Gene-environment interactions and disease


Bayesian network modeling of gene-environment interactions and cancer susceptibility

Duration and funding source: 5 years (September 2011 – August 2016) ; National Institutes of Health

Personnel: M. Borsuk (PI), C. Su, A. Andrew, M. Karagas, J. Moore (Dartmouth)

Synopsis: Studies of the relation between genetic traits and cancer susceptibility are often inconclusive or conflicting. This is likely due to the challenges of accommodating multiple genetic and environmental risk factors using traditional analytic models. Each risk factor is likely to contribute to susceptibility through a combination of additive and non-additive interactions with other risk factors, and such interactions are not often addressed by conventional methods. Additionally, data from single studies rarely allow for conclusive identification of causal relationships in such complex systems. Yet, there is often a wealth of knowledge available from previous studies that could be brought to bear on the task of model building. In this project, we explore the applicability of Bayesian networks for  combining this prior knowledge with observational data to infer causal relations.

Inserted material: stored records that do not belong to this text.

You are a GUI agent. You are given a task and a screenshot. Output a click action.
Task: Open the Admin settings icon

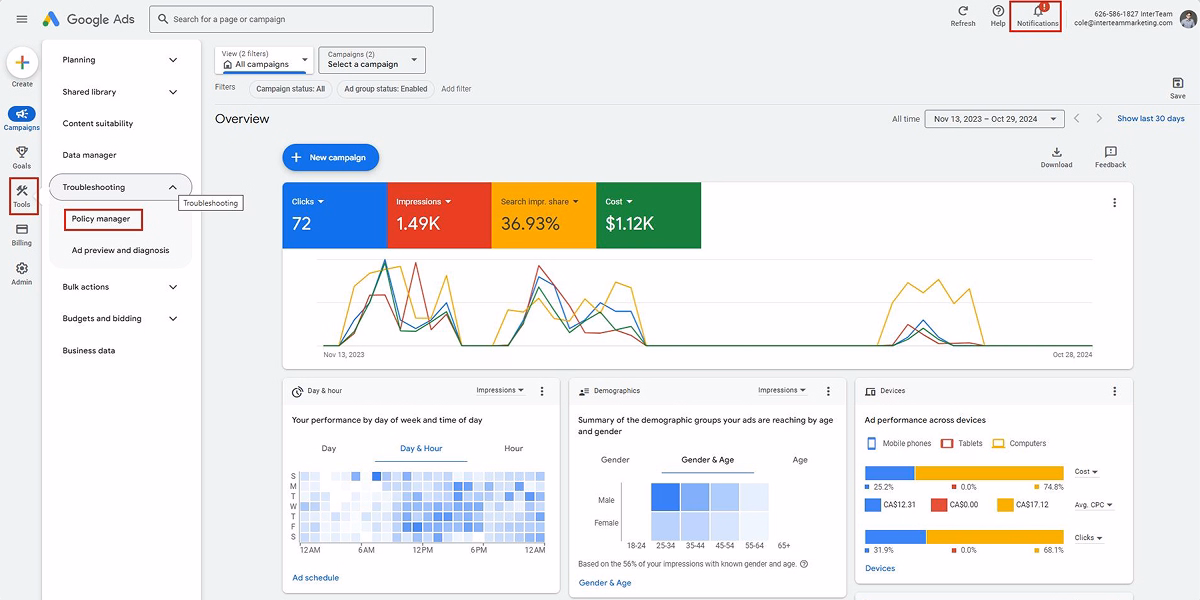21,268
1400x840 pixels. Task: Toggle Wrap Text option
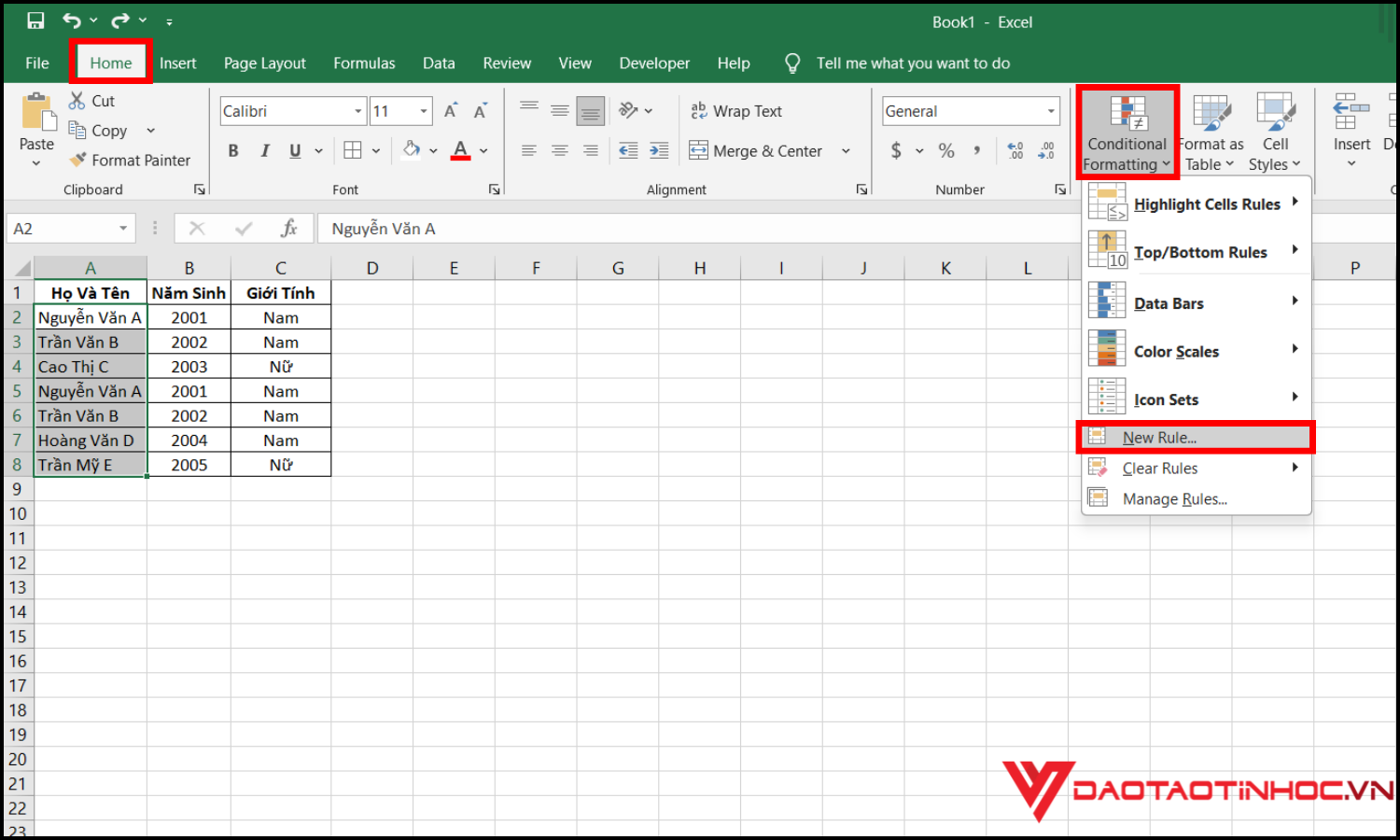pyautogui.click(x=736, y=111)
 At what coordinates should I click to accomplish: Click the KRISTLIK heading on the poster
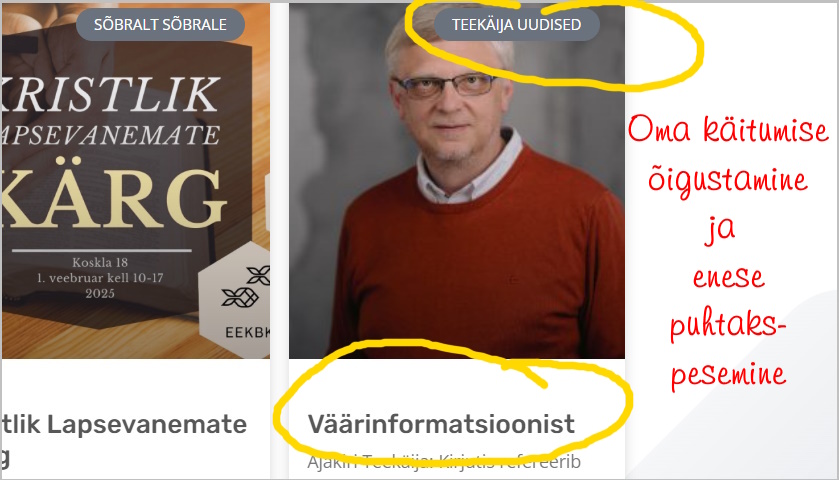click(111, 94)
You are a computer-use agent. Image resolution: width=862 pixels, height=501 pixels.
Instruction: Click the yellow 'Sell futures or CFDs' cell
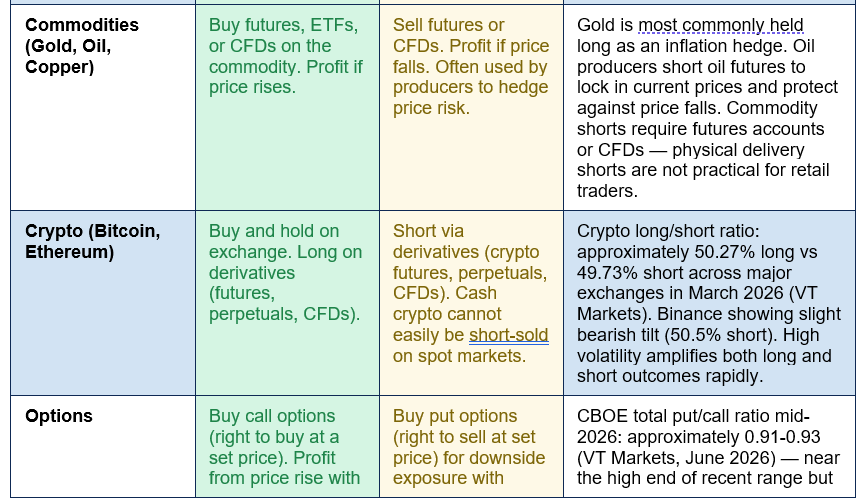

Our first step is to develop the causal Bayesian network approach for application to epidemiological data on genes, the environment, and cancer incidence. Our previous work suggests that Bayesian networks are appropriate and powerful tools for analyzing such data. We will then apply the developed algorithms and prior knowledge encoding techniques to existing data from a large population-based, case-control study on bladder cancer. This will allow us to test the practicality, usefulness, and efficacy of the approach on real-world data. The biologic plausibility of the identified relations will next be interpreted and then quantified in detail using mechanistically based interaction models. As a final validation step, the impact of influential polymorphisms on targeted biological processes will be confirmed using assays for expression and function. We anticipate that by combining recent advances in the use of Bayesian networks for statistical causal inference with a rich genetic epidemiological data set and focused laboratory experiments, the proposed project will yield new methods for revealing how genes and the environment interact to determine cancer risk.